======== Data extracts
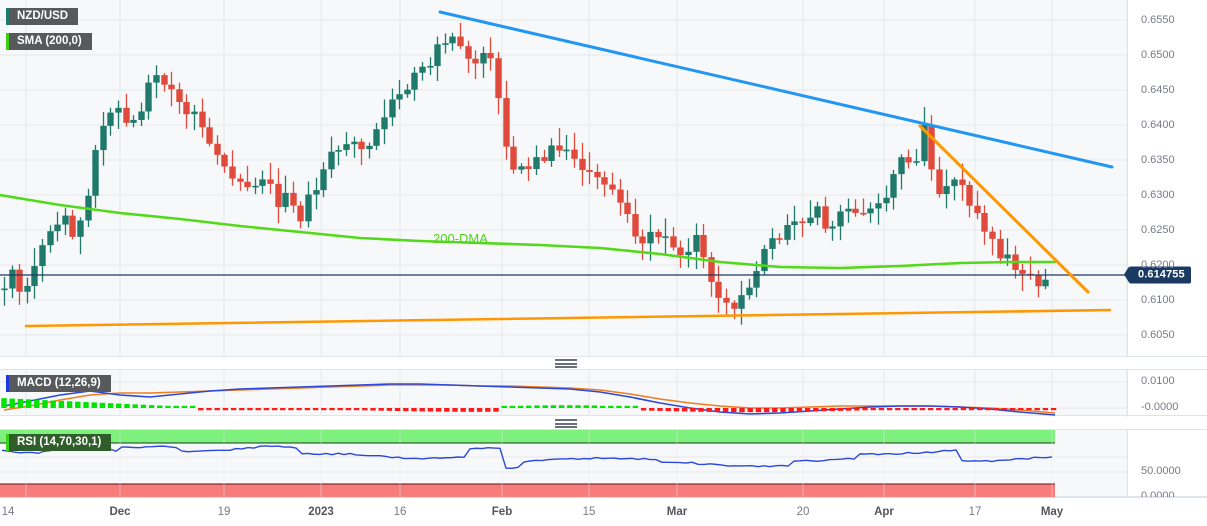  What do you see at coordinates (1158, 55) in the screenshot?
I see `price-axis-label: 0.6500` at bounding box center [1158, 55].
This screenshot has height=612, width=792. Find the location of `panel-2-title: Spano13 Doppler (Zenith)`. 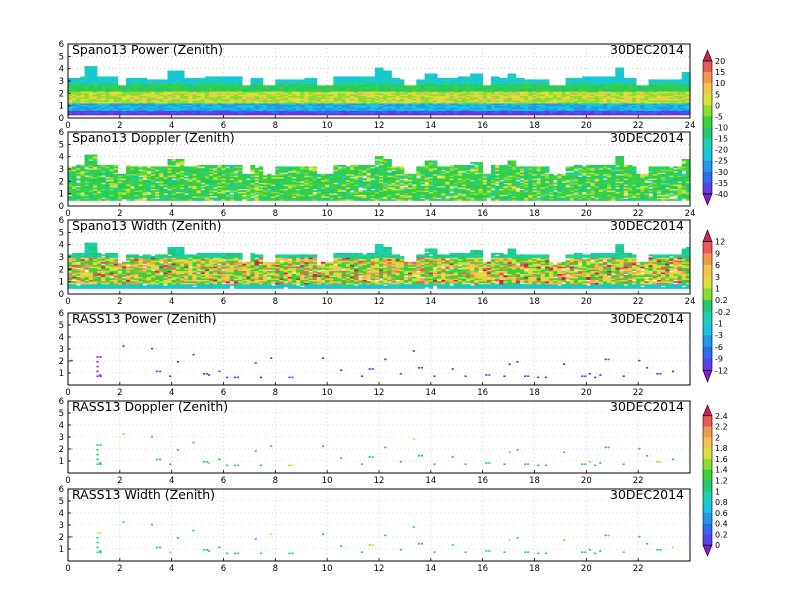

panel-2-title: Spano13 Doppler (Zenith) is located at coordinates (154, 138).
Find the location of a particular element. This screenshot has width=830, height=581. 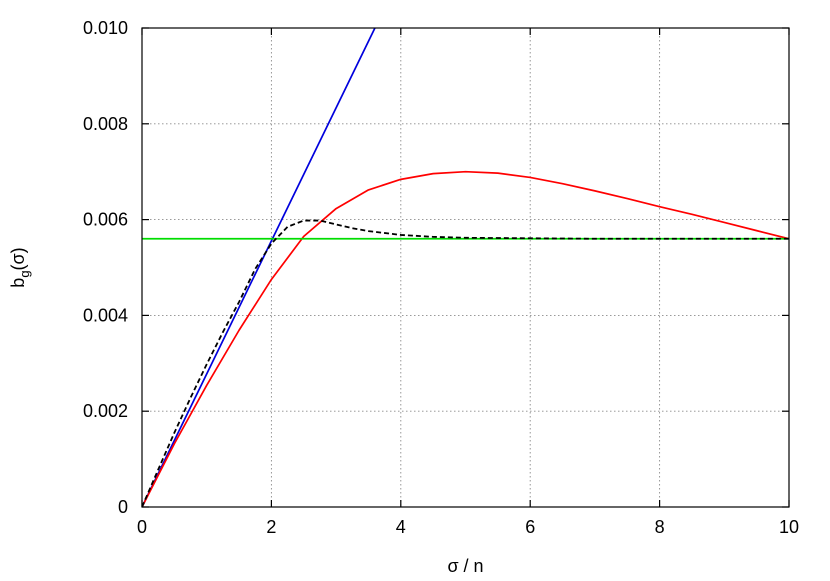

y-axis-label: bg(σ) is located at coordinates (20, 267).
================
Edit the records from the line with "Find the location of a" through the end of the records, replacing "particular element" with "specific element" and leaving everything else unchanged. Omit the pictures from your output.

▶ _Task answer_:
Find the location of a specific element. This screenshot has width=830, height=581. 

y-axis-label: bg(σ) is located at coordinates (20, 267).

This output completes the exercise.